# DIRECTIONS:
Set down each line of the data below exactly as it stands, dropping the pictures.

* * * *

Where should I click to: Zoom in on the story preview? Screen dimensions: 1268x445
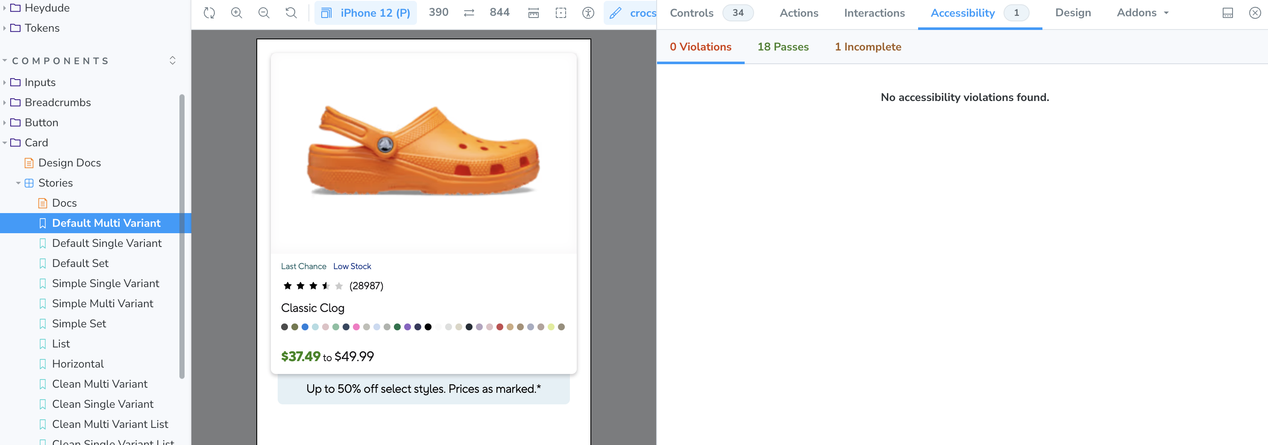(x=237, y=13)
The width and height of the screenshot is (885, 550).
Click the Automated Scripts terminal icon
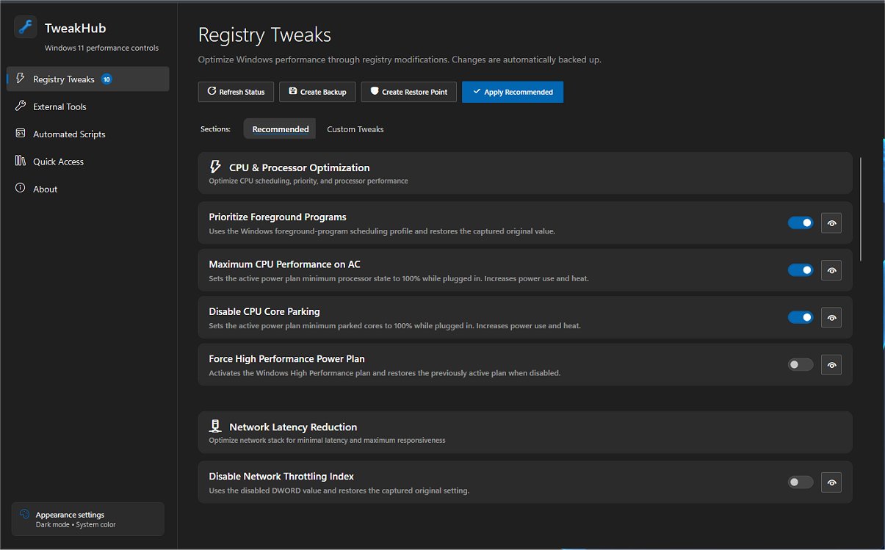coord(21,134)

* * * *

# RESPONSE BOX:
Where should I click to: Zoom in on the story preview? Screen dimensions: 1268x445
(x=237, y=13)
The width and height of the screenshot is (885, 550).
Click the Automated Scripts terminal icon
coord(21,134)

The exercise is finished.